▶ What needs to be done: After locating the line with "You are a GUI" in the data that follows, return it and every later line exactly, up to and including the line with "Click the save diskette icon".

▶ Recorded information:
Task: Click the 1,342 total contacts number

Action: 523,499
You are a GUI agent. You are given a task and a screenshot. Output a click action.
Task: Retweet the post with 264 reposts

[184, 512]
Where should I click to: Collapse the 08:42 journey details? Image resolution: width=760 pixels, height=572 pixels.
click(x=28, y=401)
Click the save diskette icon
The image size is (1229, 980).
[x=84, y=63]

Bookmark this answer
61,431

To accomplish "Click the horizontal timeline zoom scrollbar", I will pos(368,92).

* * *

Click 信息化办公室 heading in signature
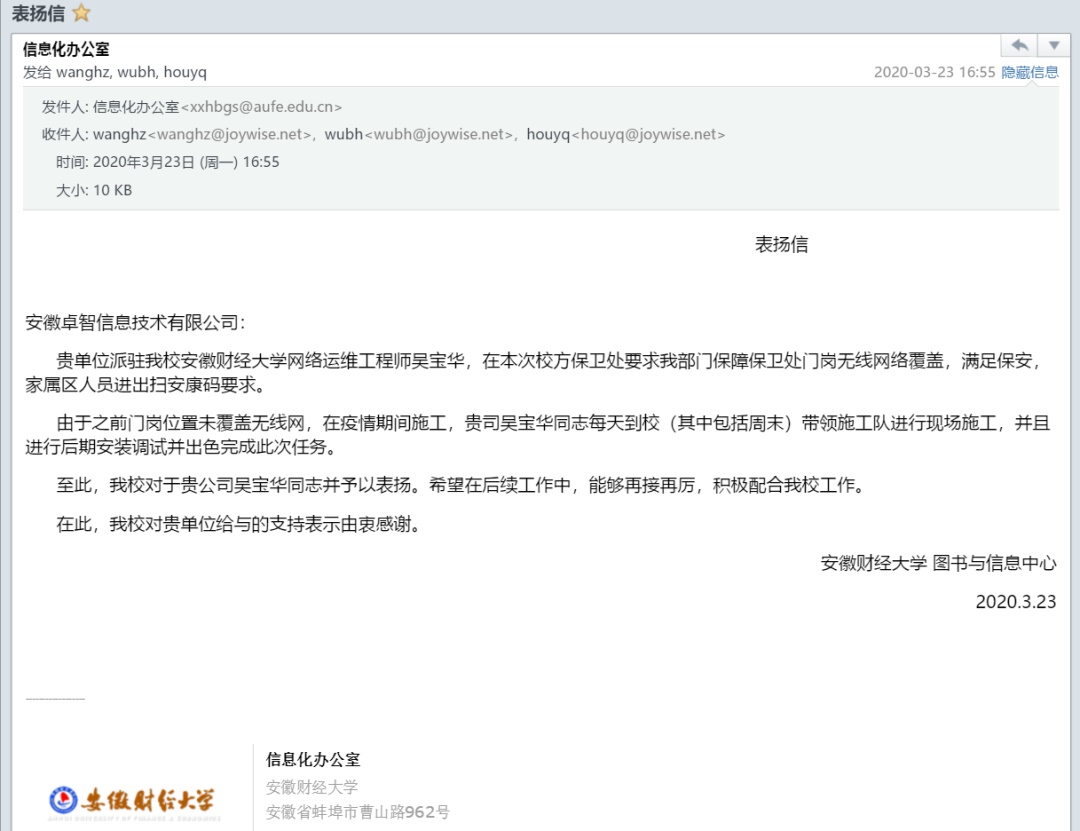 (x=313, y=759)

▶ Solution:
You are a GUI agent. You are given a task and a screenshot. Output a click action.
Task: Retweet the post with 264 reposts

[184, 512]
Where should I click to: Collapse the 08:42 journey details? Image resolution: width=760 pixels, height=572 pixels.
click(x=28, y=401)
Click the save diskette icon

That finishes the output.